Left by himself, Crayford looked at his watch, and called to a sailor outside.

“Where are the ladies?” he asked.

“Mrs. Crayford is coming this way, sir. She was just behind you when you came in.”

“Is Miss Burnham with her?”

“No, sir; Miss Burnham is down on the beach with the passengers. I heard the young lady asking after you, sir.”

“Asking after me?” Crayford considered with himself as he repeated the words. He added, in lower and graver tones, “You had better tell Miss Burnham you have seen me here.”

The man made his salute and went out. Crayford took a turn in the boat-house.

Rescued from death in the Arctic wastes, and reunited to a beautiful wife, the lieutenant looked, nevertheless, unaccountably anxious and depressed. What could he be thinking of? He was thinking of Clara.

On the first day when the rescued men were received on board the Amazon, Clara had embarrassed and distressed, not Crayford only, but the other officers of the Expedition as well, by the manner in which she questioned them on the subject of Francis Aldersley and Richard Wardour. She had shown no signs of dismay or despair when she heard that no news had been received of the two missing men. She had even smiled sadly to herself, when Crayford (out of compassionate regard for her) declared that he and his comrades had not given up the hope of seeing Frank and Wardour yet. It was only when the lieutenant had expressed himself in those terms and when it was hoped that the painful subject had been dismissed—that Clara had startled every one present by announcing that she had something still to say in relation to Frank and Wardour, which had not been said yet. Though she spoke guardedly, her next words revealed suspicions of foul play lurking in her mind—exactly reflecting similar suspicions lurking in Crayford’s mind—which so distressed the lieutenant, and so surprised his comrades, as to render them quite incapable of answering her. The warnings of the storm which shortly afterward broke over the vessel were then visible in sea and sky. Crayford made them his excuse for abruptly leaving the cabin in which the conversation had taken place. His brother officers, profiting by his example, pleaded their duties on deck, and followed him out.
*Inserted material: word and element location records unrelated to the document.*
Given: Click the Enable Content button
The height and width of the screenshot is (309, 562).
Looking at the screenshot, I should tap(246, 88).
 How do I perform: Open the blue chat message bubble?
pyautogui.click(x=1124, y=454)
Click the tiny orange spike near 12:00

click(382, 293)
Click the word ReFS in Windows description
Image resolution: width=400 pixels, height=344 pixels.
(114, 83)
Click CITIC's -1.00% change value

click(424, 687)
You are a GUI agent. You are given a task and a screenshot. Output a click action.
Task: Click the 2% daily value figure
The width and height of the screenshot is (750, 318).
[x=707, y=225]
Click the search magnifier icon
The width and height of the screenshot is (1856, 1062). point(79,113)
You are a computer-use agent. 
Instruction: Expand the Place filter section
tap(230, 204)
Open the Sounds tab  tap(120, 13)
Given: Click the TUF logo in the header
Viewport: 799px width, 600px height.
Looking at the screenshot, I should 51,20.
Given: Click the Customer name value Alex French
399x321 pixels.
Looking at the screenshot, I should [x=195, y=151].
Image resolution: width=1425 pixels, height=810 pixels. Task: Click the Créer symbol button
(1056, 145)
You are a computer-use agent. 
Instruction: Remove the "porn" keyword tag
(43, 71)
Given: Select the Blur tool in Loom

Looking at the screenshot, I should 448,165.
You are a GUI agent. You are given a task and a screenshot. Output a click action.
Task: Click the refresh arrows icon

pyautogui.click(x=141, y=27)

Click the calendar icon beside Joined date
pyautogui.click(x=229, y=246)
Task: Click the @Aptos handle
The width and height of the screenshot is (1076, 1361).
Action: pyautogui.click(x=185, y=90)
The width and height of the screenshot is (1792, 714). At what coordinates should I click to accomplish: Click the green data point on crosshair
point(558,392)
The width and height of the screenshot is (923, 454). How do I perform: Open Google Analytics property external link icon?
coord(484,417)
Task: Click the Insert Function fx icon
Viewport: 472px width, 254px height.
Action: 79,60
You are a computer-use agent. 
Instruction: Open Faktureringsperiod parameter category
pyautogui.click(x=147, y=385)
On the next day, and the next, the tempest still raged—and the passengers were not able to leave their state- rooms. But now, when the weather had moderated and the ship had anchored—now, when officers and passengers alike were on shore, with leisure time at their disposal—Clara had opportunities of returning to the subject of the lost men, and of asking questions in relation to them which would make it impossible for Crayford to plead an excuse for not answering her. How was he to meet those questions? How could he still keep her in ignorance of the truth?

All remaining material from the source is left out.